L’allestimento di un’area tecnica o di un centro sportivo non può prescindere dalla scelta dei giusti armadietti per spogliatoi, elementi architettonici e funzionali che devono rispondere a severi standard di resistenza e praticità. In contesti dove la gestione dello spazio è cruciale e il benessere degli utenti è prioritario, dotarsi di strutture solide non è solo un obbligo normativo, ma un biglietto da visita che comunica cura, igiene e attenzione al dettaglio.

La distinzione tra uso industriale e sportivo

Non tutti gli spogliatoi sono uguali e, di conseguenza, la tipologia di arredo deve adattarsi alla destinazione d’uso. Negli ambienti industriali, la funzione primaria degli armadietti per spogliatoi è la protezione dei DPI (Dispositivi di Protezione Individuale) e degli indumenti civili. Qui vige spesso l’obbligo del divisorio “sporco-pulito”, essenziale per evitare contaminazioni incrociate tra i vestiti utilizzati in produzione e quelli privati.
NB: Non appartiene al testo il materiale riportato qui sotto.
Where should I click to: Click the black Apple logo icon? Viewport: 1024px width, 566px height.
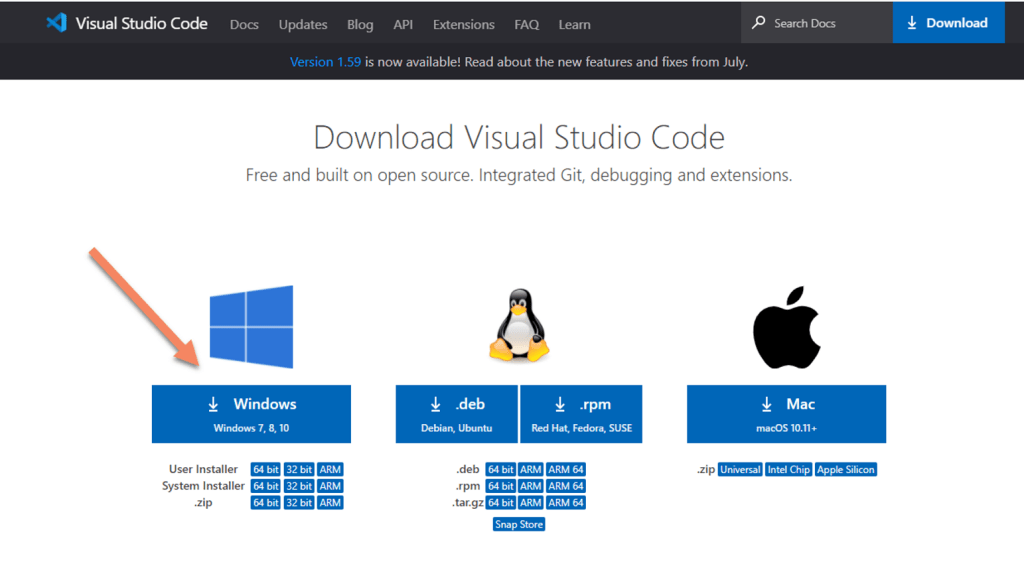[x=786, y=327]
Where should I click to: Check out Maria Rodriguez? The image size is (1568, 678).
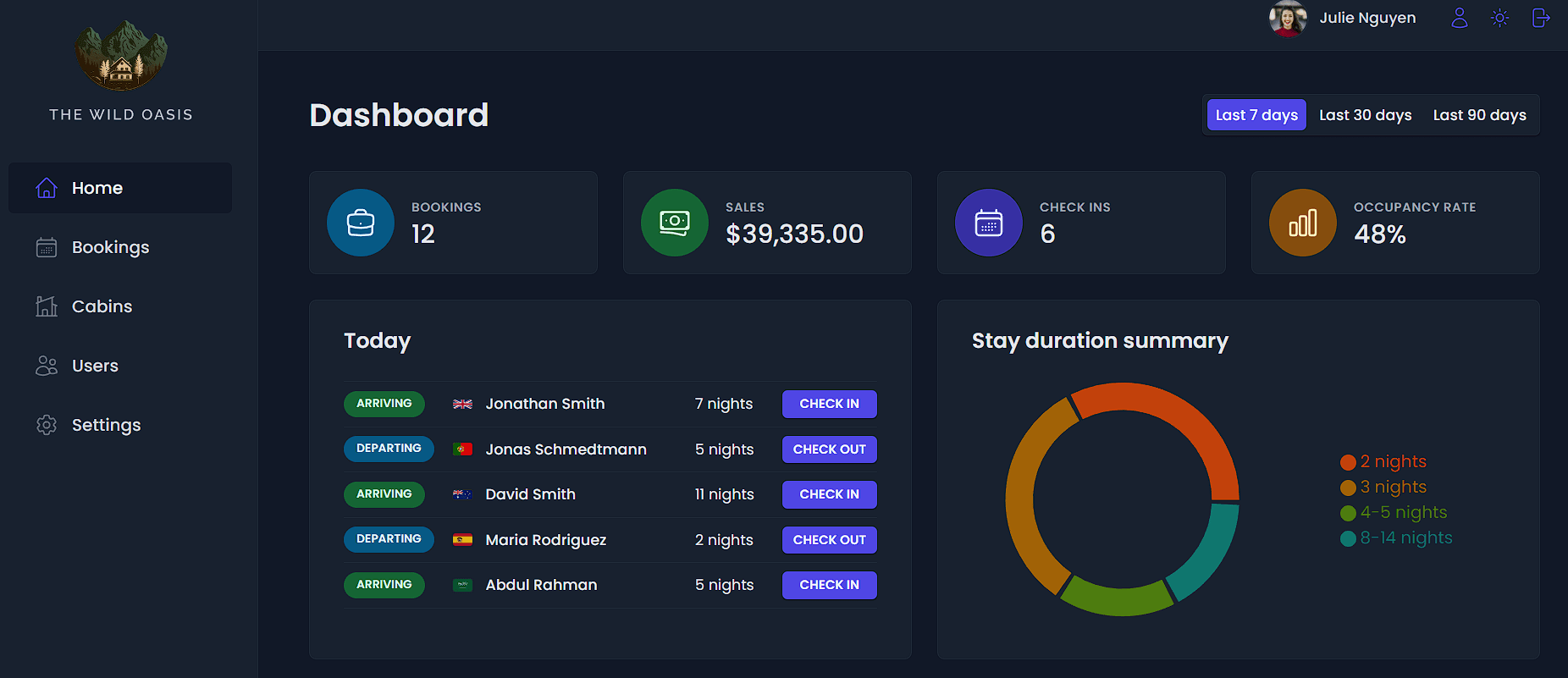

Nel settore fitness e wellness, invece, l’accento è posto sul design e sulla resistenza all’umidità. In questi casi, i materiali devono sopportare l’esposizione costante a vapore e acqua, tipica di zone attigue a docce e piscine. La ventilazione deve essere ancora più performante per garantire che gli indumenti sportivi non ristagnino, prevenendo la formazione di odori sgradevoli e batteri.

Materiali all’avanguardia per ogni esigenza

La scelta costruttiva determina la longevità dell’investimento:

  • Lamiera d’acciaio con verniciatura epossidica: Rappresenta la soluzione più equilibrata per robustezza e costo. Grazie ai trattamenti di fosfatazione, questi modelli resistono bene alla corrosione in ambienti chiusi e asciutti.
  • Laminato HPL: È il materiale d’eccellenza per le strutture di lusso e le aree umide. Oltre a essere ignifugo e idrorepellente, offre una varietà di finiture estetiche (come l’effetto legno o pietra) che elevano lo stile dello spogliatoio.
  • Acciaio Inox: La scelta obbligata per laboratori farmaceutici e mense, dove la sterilità è il requisito minimo e le operazioni di pulizia prevedono l’uso di vapore ad alta pressione.

Sistemi di chiusura e gestione degli accessi

Un punto critico nella gestione degli armadietti per spogliatoi riguarda la sicurezza dei beni custoditi. Se la classica serratura a chiave rimane la scelta più economica e semplice per assegnazioni fisse, le moderne strutture si stanno spostando verso sistemi più dinamici. La maniglia predisposta per il lucchetto è la più amata nelle palestre, poiché scarica la responsabilità della custodia della chiave sull’utente finale. Per chi invece punta all’automazione, le serrature a codice o con apertura tramite badge (RFID) permettono una gestione fluida, eliminando il rischio di smarrimento delle chiavi fisiche.

In conclusione, integrare lo spazio con armadiature ben progettate significa investire nella sicurezza e nell’ordine. Valutare correttamente il numero di vani, la ventilazione naturale e la qualità delle cerniere assicura un ambiente confortevole e durevole, capace di resistere a un utilizzo intensivo e quotidiano.